When I get anxious, which I can very easily, REALLY easy - like being refused entry into Primark at 6.56pm even though I have FOUR FLIPPIN' MINUTES until if officially closes - I bombard people with questions. Random questions. I've woken people up at 5 am to ask if they're scared of ghost trains, how do space camera's stay still in Space, why don't we have tails, can they test me on all the tube map etc..
I remember having similar compulsive quiz anxieties as a child and getting very frustrated at cartoons - Tom just blew Jerry up so how come a second later Jerry just cut Tom in half? Penfolds eyebrows sit above his head, what happens if somebody steals them?

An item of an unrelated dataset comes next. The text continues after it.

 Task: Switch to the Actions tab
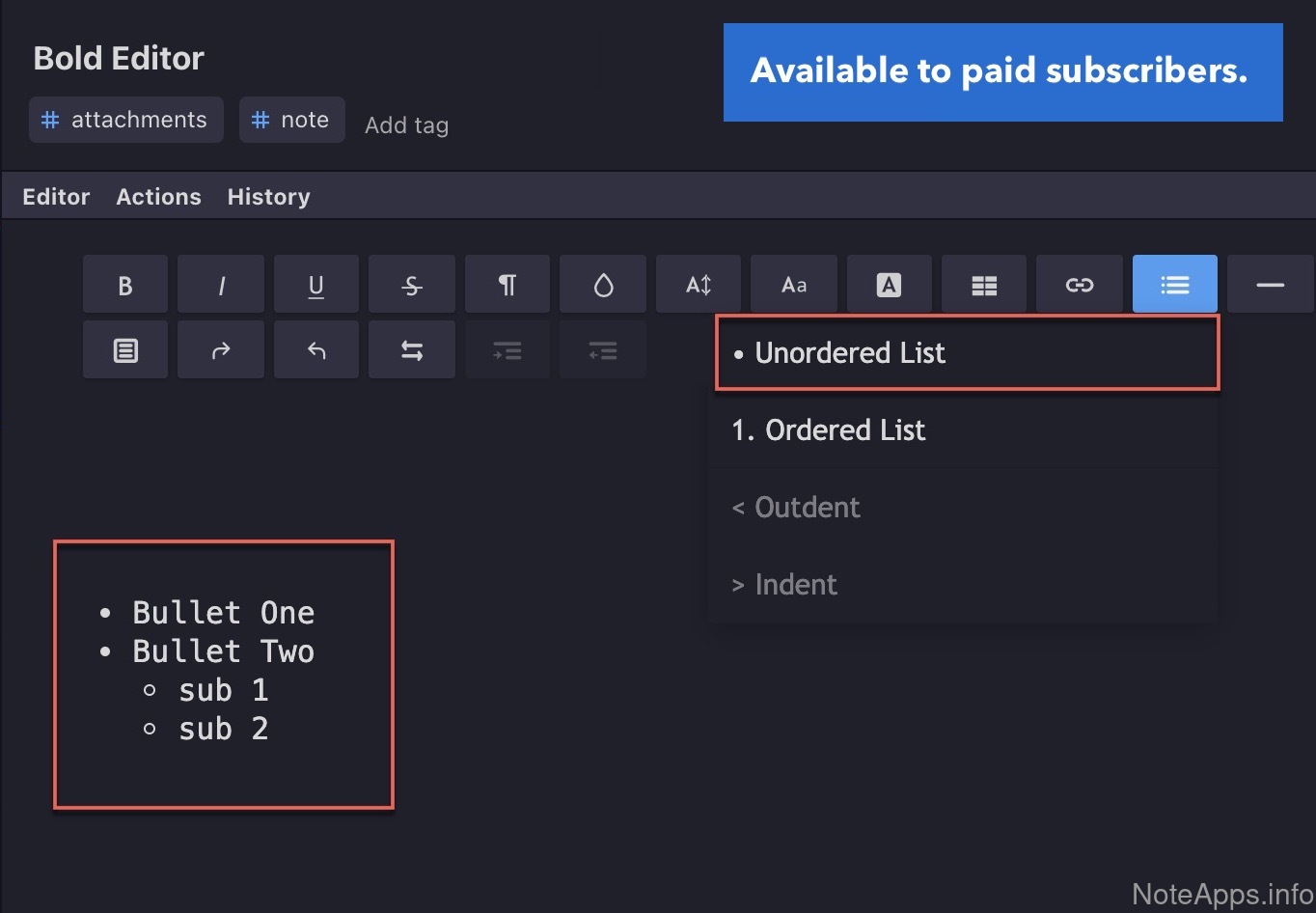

Last night I woke one of the girls at around 5 am to ask if they were awake. She wasn't too happy, especially since she was snuggled up in plastic box in hay.
Listing is another sign of anxiety, I can write so many lists I then have to write a list of lists. I remember running a part televised comedy workshop for Spanish TV, a bit like X-factor but for comedy actors rather than (comedy) singers. I was so nervous I spent half the workshop taking them through pre-constructed detailed lists of how the workshop was to be facilitated.
Same as timetables, I've spent up to eights hours designing the perfect timetable, not for anything in particular, other than living. My chronic timetable making has got the better of me in the past though, during my A levels I spent more time designing my revision timetable than actually revising.
For the above reasons I'm afraid I am a bit of a stationary addict and during my teens whilst my friends were shoplifting tights from C&A and fags from handbags, I was stealing rulers and tippex from my local library.
I guess I'm anxious at the moment, a lot has been happening and my medication remains pretty low (for me). I will go into this in the next post, I need to timetable my list of questions...
Pic - record spines. I have four and a half thousand of these to photograph, all alphabetically and chronologically ordered, and then I am going to make wallpaper.
I know what you mean. Anxiety...I have been free from this painful affliction for roughly a month now, due to the introduction of lithium, which I daily eulogise the benefits of. Unfortunately my lithium got lost, and just one day without it sent me hurtling back into anxiety TIMES TWENTY. I normally get frustrated with those right-wing machines at Tesco, but even the security guard this morning was at a loss as how to handle this manic woman swearing at the computerised woman and throwing smoothies across the floor. Luckily I was rescued by a passing friend who gently guided me away from the objects of my torment. I took my lithium and had a sleep (those outbursts can make me tired) and I'm okay now.
ReplyDeleteIt's good to have someone to relate to - bipolar is not just about highs and lows, it's the awful anxiety and the fear and that horrible tetchy frustration and impatience and utter lack of insight when these things are going on. I love lithium. I think everyone should be on it, because I forget that some people actually are sane and aren't governed by their emotions. Lithium rules, yeah.